What is being asked: Could you transcribe every record below exactly, leaving out the pictures?
**** Records to use
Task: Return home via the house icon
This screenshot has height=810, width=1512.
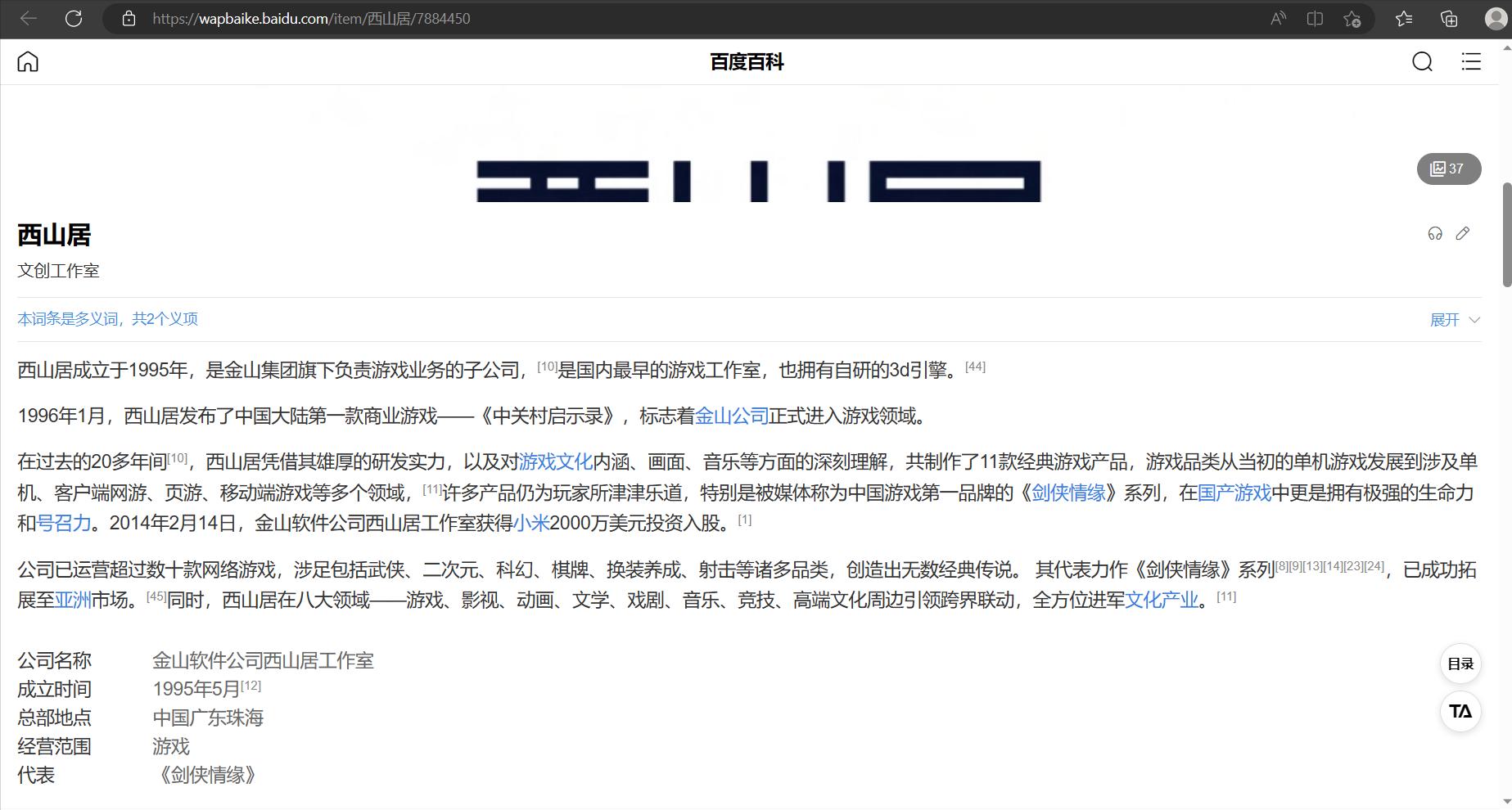Action: (x=27, y=61)
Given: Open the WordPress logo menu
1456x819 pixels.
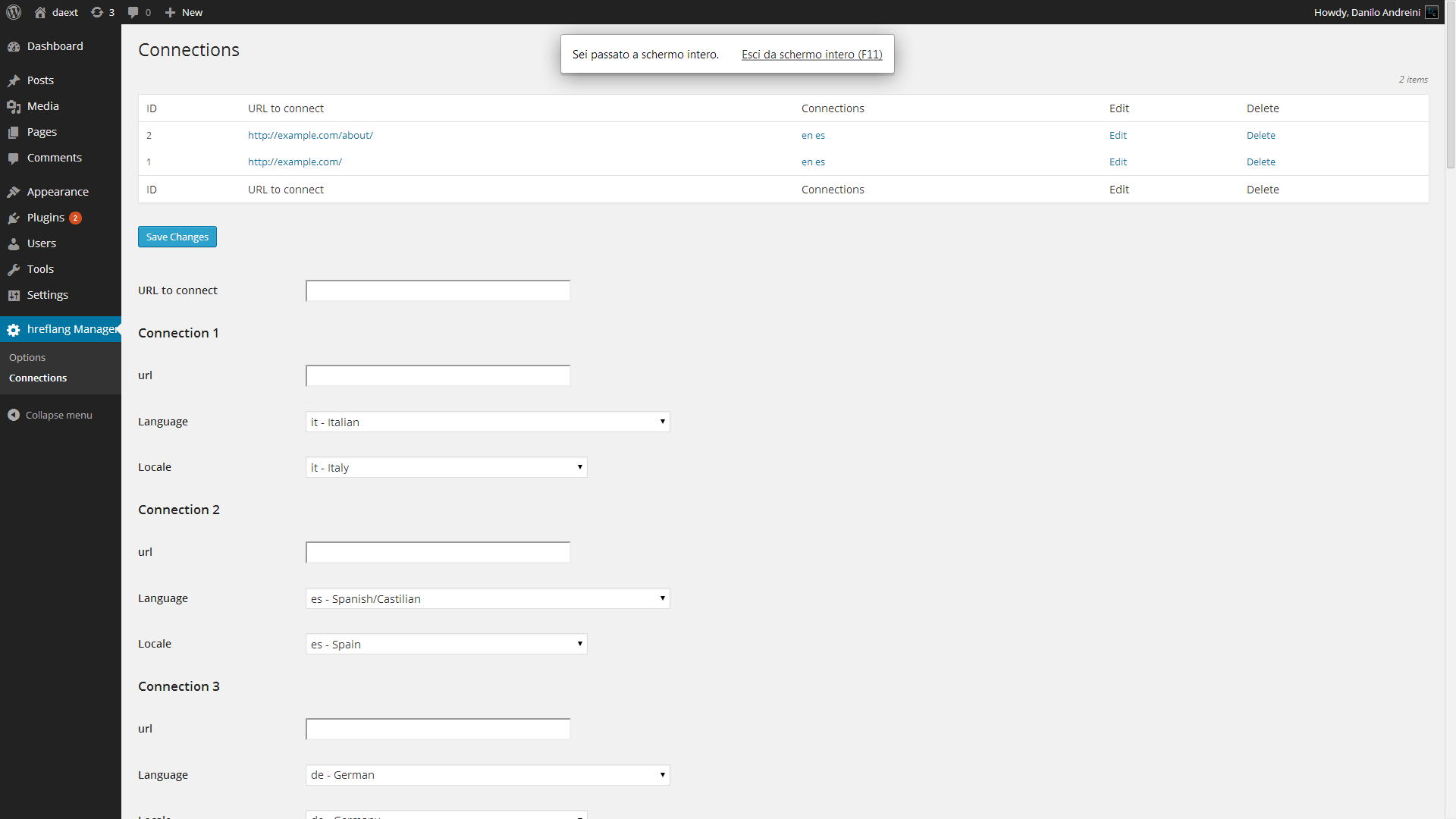Looking at the screenshot, I should coord(13,12).
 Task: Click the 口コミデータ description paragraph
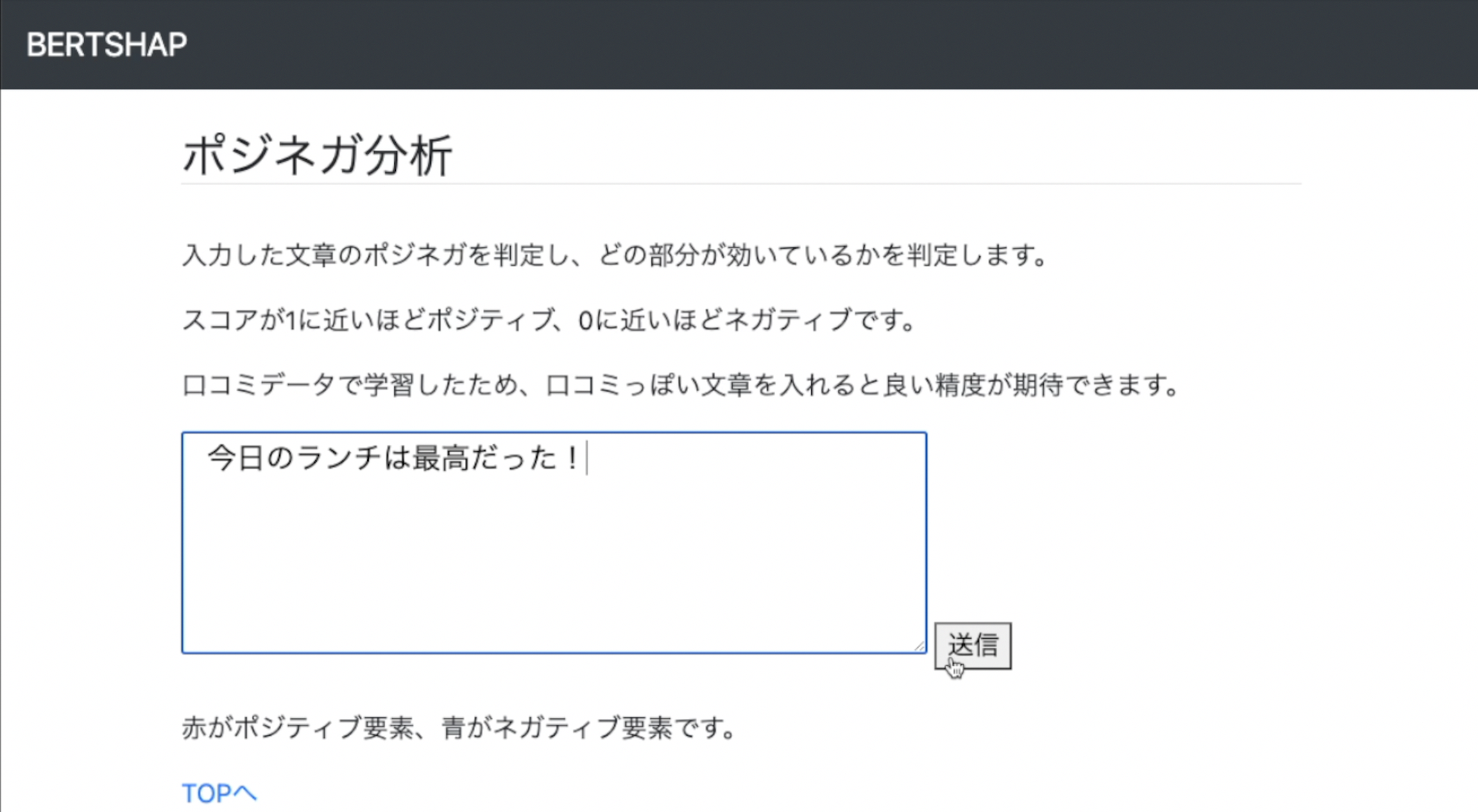pyautogui.click(x=681, y=383)
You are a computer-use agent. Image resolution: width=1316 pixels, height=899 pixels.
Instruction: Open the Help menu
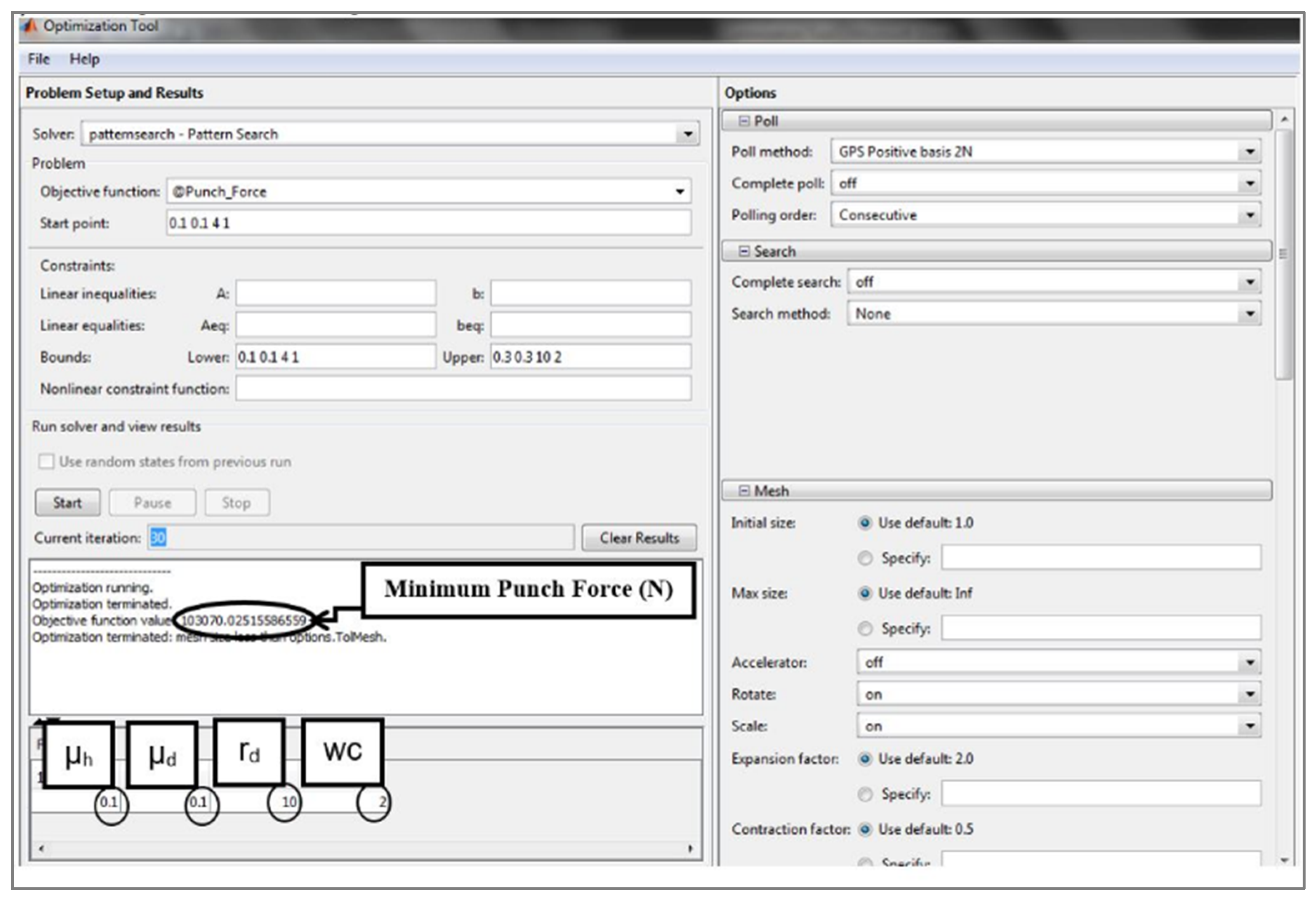84,59
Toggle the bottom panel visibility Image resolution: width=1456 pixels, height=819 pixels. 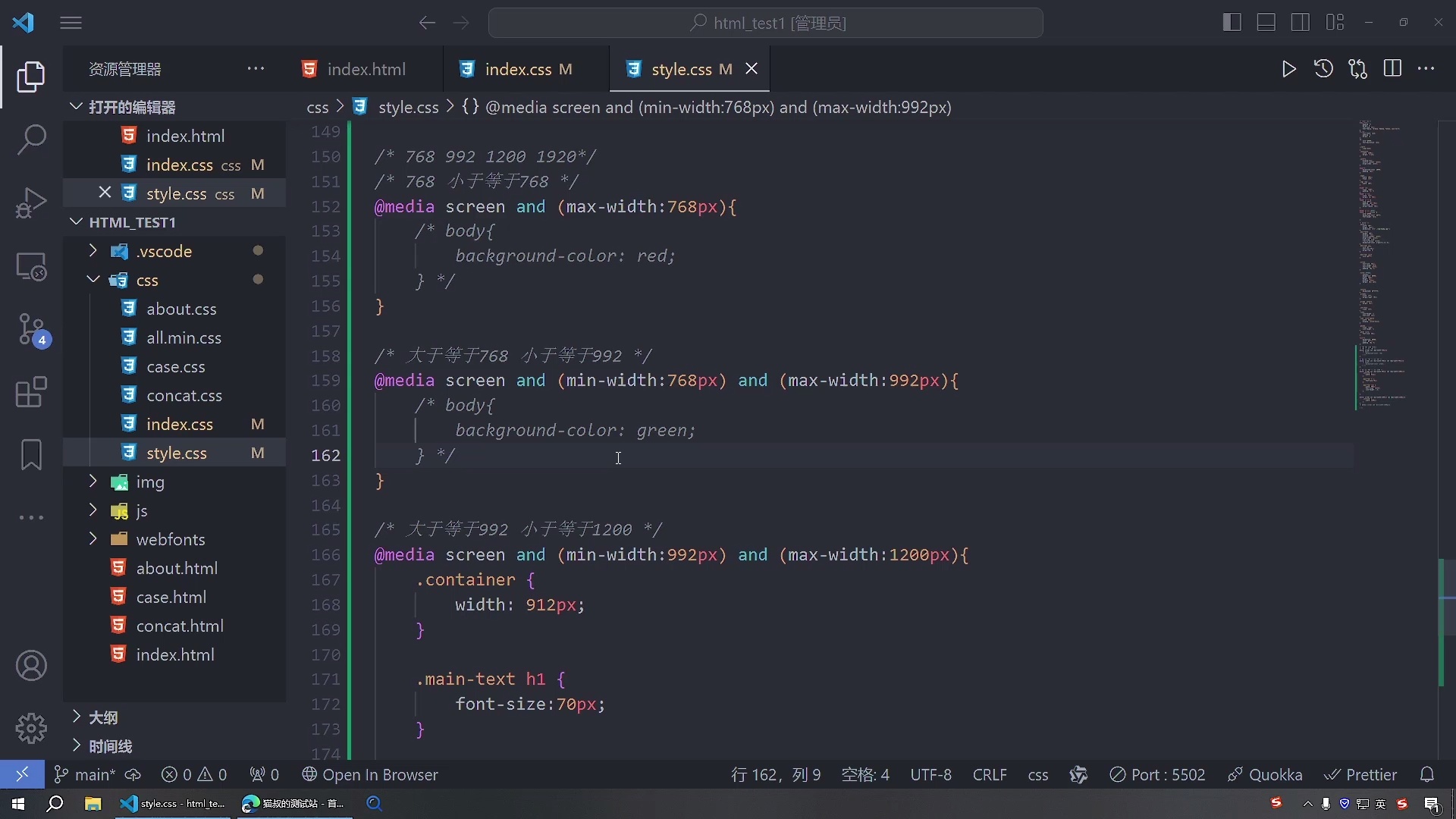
********
Problem solution:
Task: Return home via the house icon
This screenshot has height=810, width=1512.
Action: (x=27, y=61)
Given: Open the WordPress logo menu
1456x819 pixels.
Looking at the screenshot, I should coord(13,12).
 Task: Click the 口コミデータ description paragraph
pyautogui.click(x=681, y=383)
You are a computer-use agent. Image resolution: width=1316 pixels, height=899 pixels.
Instruction: Open the Help menu
84,59
Toggle the bottom panel visibility Image resolution: width=1456 pixels, height=819 pixels. 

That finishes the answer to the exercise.